The Stanford Program on Regions of Innovation and Entrepreneurship (SPRIE) announced its move from the Walter H. Shorenstein Asia-Pacific Research Center (APARC) to the Graduate School of Business (GSB) on Sept. 13. The privately and independently funded SPRIE, established in 1998, is an interdisciplinary, international research program focused on how high-tech regions grow and are sustained over time.
The program has five research focus areas: China 2.0, Japanese Entrepreneurship, Smart Green Cities, Telecom Regulation in India and the Silicon Valley Project. SPRIE Directors, all of whom have been or are affiliated with the GSB, cited the program’s global focus as a major reason for its move.
“The immediate environment will have an effect, and the immediate environment will be global,” said one SPRIE Faculty Director Henry Rowen. “Asia is a pretty big place, but the world is even bigger and that’s the big difference.”
Research will be targeted toward academic audiences, policy makers and business leaders, according to SPRIE Associate Director Marguerite Gong Hancock. In the past week, SPRIE hosted a Chinese delegation of over two dozen policy makers from national ministries, provinces and major cities.
“We conduct training programs for senior policy makers from other regions and national-level governments,” Hancock said. “We either bring our research to them in their countries or they come and spend time with us here at Stanford.”
SPRIE researches how innovation and entrepreneurship help create economic value. The regional focus is what Hancock believes differentiates the program from others.
“Some programs focus on the national level and some on the firm level, and we do the regional level,” Hancock said. “It’s explicitly regional and explicitly international and comparative.”

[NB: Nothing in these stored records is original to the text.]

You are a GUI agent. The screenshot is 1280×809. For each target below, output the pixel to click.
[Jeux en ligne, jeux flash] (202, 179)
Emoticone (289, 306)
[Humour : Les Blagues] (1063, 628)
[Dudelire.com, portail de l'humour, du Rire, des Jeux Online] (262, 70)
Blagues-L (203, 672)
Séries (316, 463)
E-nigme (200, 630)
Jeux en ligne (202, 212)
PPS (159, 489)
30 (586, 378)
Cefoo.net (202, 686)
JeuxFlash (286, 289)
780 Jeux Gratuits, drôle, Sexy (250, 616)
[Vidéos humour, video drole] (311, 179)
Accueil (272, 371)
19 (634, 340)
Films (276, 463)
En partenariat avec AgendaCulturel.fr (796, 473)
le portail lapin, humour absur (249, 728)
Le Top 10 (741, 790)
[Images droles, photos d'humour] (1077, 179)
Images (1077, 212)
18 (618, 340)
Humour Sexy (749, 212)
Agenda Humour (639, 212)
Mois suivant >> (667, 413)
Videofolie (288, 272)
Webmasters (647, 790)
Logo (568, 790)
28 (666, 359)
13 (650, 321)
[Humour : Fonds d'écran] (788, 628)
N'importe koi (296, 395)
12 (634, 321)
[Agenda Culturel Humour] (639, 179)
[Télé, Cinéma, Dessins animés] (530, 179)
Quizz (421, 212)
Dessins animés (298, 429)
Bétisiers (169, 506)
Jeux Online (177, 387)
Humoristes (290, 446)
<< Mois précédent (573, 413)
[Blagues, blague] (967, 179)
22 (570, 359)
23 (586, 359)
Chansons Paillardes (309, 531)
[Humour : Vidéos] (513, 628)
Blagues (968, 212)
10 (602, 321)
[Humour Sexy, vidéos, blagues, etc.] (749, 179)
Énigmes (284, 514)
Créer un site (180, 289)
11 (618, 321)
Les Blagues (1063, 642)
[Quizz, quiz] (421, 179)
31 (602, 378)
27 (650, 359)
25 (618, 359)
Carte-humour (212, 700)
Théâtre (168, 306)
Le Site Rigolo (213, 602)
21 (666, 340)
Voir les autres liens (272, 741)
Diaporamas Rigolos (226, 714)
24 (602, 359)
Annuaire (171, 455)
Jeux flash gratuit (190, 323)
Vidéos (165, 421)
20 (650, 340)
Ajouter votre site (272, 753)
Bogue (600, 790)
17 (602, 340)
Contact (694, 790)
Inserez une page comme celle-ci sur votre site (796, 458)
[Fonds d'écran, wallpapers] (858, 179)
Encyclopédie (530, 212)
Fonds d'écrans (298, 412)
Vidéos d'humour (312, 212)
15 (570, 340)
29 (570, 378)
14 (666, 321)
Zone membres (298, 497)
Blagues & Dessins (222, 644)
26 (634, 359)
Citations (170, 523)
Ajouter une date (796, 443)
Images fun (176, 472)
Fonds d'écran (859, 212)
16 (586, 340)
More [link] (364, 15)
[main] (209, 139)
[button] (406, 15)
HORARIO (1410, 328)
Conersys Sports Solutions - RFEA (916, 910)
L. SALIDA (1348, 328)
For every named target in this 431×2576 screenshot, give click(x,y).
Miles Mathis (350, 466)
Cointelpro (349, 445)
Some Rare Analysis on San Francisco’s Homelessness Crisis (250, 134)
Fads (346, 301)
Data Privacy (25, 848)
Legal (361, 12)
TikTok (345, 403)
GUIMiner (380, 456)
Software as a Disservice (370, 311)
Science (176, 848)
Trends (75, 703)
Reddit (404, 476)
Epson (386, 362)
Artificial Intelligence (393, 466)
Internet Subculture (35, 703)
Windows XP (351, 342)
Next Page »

Interviews, drawing on expertise from other regions, workshops and other forms of research provide the basic framework of operation.
“Our role is to integrate all the forms of research — to pull it all together, based on our experience in different regions, and this becomes the basis for our findings,” said a SPRIE Faculty Director William Miller.
SPRIE has ties in its focus regions, as well as on the Stanford campus.
“We will continue to expand our programs but our goal is to link them with other activities at Stanford — we progress by being collaborative with other groups,” Miller said.
Among these groups are universities, government agencies and companies in the program’s focus regions, including Tokyo University and the Japanese Ministry of Economy, Trade and Industry. On campus, SPRIE collaborates with the Department of Management Science and Engineering and faculty who teach entrepreneurship in the School of Engineering. The program is also a co-sponsor of Entrepreneurship Week.
On Sept. 30, SPRIE will host the first of four major conferences scheduled for this academic year. The “China 2.0” conference, the third in a series on the rise of the Internet industry in China, will address media and commerce.
“We have a lineup of alums from the venture capital world, entrepreneurs and people who are actively leading growth in China’s Internet industry,” Hancock said.
“There’s a flow of talent and ideas between the United States and China, and we research what is happening there, what kind of innovation is coming out of China and what the implications will be for global players,” she added.
The conference, as well as SPRIE’s seminars and events throughout the year, are open and free to students.